Your results actually suggest to me that short-circuit evaluation has been added to AND() and OR(), which would be great news!

Thanks so much for doing this performance testing!

Suvrutt_Gurjar

You are welcome and thank you @Steve

I will be always glad to be of help in any such testing.

Yes, the AND() and OR() seems to be taking into account short-circuiting.

Another observation, even though not very conclusive and maybe even incorrect, was that if the records satisfying conditions of SELECT() are at the beginning of the table, the execution time tended to be lesser. Of course, there were many exceptions to this observation.

Koichi_Tsuji

Thanks you @Suvrutt_Gurjar and @Steve for this interesting discussions.
Short-circuit was the word I first time to hear and learn, yes it should logically affect the performance of appsheet expression.

To add something here to this dicussion, I suppose the type of data base should be one of the factor to be in mind. This is not a story of expression itself thoguh.

For instance, SQL.

When we add INDEX to the columns which will be queried from Appsheet side (my assumption is appsheet expression will be converted to sql syntax to send query to SQL?), the performance is said to be improve, as query performance is naturally getting better and more efficient.
Wondering if Google sheet could implement like indexing kinds of things, then our app built on sheet will perform better?

Suvrutt_Gurjar

Hi @tsuji_koichi ,

Thank you for joining the discussion. Your insights are always valuable. Your suggestion on databases and indexes is very valid.

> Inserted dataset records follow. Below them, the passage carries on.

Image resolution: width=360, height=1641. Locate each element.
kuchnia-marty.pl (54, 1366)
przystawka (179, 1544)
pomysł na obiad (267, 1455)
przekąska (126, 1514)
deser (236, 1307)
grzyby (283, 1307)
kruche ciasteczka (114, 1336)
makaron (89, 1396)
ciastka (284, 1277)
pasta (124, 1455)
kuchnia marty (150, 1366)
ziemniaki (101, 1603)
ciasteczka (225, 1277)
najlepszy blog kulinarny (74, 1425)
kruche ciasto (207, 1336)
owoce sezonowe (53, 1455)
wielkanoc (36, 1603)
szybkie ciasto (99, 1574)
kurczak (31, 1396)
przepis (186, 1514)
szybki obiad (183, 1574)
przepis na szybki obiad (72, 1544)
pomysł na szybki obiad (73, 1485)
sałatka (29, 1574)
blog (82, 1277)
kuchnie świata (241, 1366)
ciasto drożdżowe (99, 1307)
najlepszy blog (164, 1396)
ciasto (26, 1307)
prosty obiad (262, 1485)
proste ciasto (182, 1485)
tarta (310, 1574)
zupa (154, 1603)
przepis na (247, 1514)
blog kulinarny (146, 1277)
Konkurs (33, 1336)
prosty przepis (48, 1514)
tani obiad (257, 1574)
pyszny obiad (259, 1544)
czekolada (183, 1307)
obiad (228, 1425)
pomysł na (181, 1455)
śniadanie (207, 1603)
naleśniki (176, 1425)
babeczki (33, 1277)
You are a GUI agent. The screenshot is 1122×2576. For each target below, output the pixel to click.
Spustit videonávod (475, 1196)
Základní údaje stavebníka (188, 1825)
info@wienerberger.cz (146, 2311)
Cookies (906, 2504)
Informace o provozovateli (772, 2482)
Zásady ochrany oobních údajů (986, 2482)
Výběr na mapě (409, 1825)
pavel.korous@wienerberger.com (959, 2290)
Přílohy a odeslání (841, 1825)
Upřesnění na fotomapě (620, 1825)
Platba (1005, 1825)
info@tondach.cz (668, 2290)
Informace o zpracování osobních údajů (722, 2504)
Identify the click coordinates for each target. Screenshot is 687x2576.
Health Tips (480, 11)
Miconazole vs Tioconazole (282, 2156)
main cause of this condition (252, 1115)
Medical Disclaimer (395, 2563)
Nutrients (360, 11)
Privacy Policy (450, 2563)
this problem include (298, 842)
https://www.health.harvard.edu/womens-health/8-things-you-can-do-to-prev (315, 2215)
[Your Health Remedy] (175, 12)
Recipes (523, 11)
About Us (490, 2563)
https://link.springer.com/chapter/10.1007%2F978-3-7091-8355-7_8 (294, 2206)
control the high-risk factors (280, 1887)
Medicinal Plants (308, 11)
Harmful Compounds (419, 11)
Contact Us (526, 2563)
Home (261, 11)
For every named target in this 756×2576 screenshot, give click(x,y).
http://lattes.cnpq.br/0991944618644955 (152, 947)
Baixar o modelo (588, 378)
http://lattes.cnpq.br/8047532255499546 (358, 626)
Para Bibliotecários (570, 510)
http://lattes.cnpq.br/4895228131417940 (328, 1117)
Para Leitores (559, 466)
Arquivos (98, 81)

Sync performance is indeed a multifaceted subject - databases/spreadsheet to the data provider and even network speed to optimally written expressions.

Started this particular thread to request guidance on how multi-row expressions can be more optimally written if we know the row-wise processing sequence of those expressions.

I will request your insights. I am also performing some more tests, purely on multirow expressions, slices, etc., and will share useful observations, if any.

Koichi_Tsuji

Majorities of Appsheet app could be using Google Spreadsheet.
Not sure how it is going to be difficult and challenging to introdue “apply indexing” to the selected column within google sheet, but if we could, it is going to improve appsheet app performance in general?
This should be subject for backend engineers … I have nil knowledge.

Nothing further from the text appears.